YOUR GOAL: Return the lines below in which the string "computer" occurs.

*** Opening of DATA FOR THIS TASK ***

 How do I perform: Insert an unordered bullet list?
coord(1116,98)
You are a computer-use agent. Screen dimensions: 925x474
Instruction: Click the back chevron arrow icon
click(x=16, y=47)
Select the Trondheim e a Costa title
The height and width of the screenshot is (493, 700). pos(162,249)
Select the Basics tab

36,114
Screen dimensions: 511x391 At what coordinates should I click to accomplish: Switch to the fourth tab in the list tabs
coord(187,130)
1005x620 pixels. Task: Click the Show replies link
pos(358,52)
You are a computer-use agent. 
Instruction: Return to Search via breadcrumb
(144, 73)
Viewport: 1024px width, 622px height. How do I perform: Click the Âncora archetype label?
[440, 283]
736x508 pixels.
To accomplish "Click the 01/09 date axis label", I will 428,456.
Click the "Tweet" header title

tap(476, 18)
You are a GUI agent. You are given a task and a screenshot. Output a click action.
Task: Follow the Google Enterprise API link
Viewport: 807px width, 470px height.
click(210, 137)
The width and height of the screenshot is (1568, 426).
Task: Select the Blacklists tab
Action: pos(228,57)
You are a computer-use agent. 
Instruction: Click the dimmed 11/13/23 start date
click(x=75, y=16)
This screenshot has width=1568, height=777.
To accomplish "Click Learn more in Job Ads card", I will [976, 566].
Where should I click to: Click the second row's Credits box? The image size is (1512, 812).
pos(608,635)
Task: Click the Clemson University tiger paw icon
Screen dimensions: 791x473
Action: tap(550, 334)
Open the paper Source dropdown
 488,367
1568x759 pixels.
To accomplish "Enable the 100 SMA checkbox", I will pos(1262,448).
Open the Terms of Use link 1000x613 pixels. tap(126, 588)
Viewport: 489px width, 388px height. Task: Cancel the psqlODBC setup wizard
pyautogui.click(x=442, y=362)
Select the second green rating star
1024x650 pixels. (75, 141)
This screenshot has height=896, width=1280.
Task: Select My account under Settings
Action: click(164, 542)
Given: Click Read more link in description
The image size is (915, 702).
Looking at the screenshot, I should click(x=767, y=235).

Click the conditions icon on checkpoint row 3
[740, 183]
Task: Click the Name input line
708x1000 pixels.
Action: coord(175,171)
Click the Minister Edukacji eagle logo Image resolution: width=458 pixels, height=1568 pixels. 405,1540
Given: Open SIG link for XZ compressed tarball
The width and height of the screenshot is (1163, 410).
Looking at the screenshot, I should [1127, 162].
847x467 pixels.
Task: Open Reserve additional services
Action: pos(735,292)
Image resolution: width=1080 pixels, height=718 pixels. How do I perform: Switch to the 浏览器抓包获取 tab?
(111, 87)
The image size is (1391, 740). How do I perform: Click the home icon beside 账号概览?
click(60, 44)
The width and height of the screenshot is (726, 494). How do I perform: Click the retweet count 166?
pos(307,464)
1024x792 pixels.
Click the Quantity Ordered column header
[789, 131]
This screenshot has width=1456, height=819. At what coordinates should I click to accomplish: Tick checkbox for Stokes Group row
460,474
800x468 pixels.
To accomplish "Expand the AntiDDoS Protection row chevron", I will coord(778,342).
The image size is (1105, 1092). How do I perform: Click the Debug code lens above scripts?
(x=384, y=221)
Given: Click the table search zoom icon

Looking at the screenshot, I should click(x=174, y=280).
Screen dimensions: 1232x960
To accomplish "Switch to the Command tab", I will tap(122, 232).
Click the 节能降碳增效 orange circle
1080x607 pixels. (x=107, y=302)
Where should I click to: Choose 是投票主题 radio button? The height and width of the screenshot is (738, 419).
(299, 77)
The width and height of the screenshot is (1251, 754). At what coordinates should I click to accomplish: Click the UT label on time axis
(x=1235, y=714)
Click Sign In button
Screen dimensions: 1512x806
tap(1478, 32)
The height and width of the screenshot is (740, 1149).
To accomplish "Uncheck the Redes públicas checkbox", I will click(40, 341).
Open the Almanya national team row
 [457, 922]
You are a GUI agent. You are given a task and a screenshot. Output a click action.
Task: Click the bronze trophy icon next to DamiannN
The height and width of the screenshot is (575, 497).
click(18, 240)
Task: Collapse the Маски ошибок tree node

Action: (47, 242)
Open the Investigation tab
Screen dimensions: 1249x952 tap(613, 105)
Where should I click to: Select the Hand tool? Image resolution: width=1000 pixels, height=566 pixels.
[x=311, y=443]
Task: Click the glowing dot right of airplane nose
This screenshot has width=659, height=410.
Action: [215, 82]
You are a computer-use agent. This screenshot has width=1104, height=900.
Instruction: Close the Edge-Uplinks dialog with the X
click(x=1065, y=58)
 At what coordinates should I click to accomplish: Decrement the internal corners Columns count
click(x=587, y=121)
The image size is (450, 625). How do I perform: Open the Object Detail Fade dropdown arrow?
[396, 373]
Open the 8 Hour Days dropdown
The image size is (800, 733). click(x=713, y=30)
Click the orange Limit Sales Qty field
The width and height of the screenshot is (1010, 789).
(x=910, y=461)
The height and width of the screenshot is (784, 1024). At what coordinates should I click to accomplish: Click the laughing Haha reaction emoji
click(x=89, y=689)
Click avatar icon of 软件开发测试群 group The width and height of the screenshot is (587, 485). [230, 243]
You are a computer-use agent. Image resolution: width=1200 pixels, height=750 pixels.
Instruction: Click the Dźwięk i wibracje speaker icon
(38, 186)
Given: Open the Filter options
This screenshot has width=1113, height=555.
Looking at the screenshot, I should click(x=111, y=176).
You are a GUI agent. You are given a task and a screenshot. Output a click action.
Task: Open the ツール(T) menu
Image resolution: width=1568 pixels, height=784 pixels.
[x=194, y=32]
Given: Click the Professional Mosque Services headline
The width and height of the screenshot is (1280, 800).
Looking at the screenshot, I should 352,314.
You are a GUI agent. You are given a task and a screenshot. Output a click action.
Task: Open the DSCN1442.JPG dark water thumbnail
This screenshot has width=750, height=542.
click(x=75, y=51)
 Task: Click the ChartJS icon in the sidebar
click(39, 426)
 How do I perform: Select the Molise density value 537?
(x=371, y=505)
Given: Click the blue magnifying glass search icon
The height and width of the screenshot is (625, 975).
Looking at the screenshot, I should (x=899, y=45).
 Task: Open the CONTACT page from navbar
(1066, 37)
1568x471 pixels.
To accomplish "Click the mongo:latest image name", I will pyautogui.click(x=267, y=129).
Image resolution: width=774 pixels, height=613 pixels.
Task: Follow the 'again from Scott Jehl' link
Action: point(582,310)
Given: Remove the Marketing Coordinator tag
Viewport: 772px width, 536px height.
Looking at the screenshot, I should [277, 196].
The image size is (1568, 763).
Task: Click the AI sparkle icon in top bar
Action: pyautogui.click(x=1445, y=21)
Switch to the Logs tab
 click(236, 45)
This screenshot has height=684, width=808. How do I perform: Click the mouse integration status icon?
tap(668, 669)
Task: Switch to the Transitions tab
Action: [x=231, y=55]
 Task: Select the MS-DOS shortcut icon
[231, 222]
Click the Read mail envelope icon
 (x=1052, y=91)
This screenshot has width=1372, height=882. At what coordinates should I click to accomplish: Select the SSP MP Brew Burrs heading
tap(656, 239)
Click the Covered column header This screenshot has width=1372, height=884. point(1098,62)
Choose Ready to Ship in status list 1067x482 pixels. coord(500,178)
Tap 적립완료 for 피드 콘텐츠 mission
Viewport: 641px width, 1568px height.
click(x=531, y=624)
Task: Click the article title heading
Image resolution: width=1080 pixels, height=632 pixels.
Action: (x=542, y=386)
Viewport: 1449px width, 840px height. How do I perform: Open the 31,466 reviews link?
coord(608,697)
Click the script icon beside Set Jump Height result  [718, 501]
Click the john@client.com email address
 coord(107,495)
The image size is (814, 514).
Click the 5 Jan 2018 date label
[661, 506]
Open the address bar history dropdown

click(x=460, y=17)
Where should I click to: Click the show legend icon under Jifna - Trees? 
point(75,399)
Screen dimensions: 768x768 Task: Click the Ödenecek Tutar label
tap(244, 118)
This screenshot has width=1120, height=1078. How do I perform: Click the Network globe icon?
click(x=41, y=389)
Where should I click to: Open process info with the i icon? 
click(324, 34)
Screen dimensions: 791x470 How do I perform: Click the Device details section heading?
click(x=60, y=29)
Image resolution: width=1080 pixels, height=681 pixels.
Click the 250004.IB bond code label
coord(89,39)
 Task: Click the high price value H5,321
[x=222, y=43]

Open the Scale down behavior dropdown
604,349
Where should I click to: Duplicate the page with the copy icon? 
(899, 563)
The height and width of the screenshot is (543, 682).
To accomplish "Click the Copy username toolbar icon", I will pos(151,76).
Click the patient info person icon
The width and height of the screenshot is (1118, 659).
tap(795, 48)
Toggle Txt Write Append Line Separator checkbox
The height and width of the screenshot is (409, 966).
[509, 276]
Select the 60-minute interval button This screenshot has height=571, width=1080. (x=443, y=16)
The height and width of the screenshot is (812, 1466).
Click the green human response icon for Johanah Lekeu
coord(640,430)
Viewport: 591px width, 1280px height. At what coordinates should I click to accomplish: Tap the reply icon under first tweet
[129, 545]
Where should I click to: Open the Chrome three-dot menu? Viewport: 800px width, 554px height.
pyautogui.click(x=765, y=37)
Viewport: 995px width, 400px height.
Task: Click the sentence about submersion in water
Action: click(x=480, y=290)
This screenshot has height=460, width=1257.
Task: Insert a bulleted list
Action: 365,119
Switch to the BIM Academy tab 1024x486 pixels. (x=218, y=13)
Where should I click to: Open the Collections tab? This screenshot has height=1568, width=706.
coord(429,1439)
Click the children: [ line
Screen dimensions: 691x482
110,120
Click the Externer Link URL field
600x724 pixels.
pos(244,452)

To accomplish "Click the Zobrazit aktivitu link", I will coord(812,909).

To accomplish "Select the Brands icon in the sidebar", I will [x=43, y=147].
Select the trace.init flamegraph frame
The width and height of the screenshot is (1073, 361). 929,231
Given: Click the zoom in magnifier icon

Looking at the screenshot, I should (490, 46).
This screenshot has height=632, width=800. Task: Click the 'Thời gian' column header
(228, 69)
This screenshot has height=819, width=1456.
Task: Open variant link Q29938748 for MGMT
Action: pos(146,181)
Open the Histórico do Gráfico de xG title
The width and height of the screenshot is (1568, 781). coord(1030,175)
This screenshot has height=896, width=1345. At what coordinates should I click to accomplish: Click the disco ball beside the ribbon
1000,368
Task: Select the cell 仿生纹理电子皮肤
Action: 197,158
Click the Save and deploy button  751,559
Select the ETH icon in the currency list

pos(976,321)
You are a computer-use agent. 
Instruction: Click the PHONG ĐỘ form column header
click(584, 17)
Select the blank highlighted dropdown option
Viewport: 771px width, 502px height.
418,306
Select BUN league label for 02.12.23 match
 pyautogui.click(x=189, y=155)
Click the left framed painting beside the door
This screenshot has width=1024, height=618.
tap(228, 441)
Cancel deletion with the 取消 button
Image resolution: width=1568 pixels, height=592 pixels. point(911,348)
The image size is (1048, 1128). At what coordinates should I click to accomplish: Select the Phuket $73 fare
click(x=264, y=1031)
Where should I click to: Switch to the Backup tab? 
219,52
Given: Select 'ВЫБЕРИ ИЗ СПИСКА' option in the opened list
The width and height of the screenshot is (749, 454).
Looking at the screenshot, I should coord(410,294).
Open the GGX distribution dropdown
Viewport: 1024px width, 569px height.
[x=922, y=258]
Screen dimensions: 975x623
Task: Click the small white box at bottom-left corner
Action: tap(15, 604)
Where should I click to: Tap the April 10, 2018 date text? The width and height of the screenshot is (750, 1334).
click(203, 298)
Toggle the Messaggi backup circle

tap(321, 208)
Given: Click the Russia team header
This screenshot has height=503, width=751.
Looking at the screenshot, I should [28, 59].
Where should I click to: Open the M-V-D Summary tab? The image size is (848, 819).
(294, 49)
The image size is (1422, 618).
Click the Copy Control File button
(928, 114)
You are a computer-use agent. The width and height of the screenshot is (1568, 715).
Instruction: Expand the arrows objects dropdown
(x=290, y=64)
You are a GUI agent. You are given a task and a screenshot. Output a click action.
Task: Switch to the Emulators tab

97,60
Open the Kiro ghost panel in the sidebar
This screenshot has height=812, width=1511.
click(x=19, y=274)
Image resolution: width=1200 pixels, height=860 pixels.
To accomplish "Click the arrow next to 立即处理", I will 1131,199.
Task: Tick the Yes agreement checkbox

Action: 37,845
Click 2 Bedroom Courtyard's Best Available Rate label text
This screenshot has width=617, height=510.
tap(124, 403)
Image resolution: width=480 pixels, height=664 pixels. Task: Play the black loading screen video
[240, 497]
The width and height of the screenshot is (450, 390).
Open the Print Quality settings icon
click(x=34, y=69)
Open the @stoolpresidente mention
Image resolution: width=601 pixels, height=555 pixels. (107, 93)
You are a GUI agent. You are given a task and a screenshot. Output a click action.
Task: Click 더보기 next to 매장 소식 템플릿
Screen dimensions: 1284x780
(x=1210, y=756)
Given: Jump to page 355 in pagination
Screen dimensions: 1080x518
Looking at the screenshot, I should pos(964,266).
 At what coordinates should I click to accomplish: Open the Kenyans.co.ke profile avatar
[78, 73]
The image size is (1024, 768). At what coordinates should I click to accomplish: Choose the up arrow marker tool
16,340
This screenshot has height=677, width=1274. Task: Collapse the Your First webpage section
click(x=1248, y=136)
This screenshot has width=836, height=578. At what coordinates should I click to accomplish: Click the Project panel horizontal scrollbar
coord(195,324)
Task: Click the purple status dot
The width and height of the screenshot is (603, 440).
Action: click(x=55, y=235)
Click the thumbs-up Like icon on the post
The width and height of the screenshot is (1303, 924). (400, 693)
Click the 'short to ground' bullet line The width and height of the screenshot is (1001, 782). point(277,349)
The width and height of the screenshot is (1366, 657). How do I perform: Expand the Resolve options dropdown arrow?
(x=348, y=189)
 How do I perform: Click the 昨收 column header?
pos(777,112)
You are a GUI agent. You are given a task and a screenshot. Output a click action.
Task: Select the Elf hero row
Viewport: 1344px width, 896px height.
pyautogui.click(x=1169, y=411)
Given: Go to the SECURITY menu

*** Close of DATA FOR THIS TASK ***

SOLUTION TO THIS EXERCISE:
You are a computer-use agent. Screen dimensions: 925x474
You are a computer-use agent. 
You are a computer-use agent. 
You are a computer-use agent. This screenshot has width=1104, height=900.
You are a computer-use agent. Image resolution: width=1200 pixels, height=750 pixels.
You are a computer-use agent. 
You are a computer-use agent. The width and height of the screenshot is (1568, 715).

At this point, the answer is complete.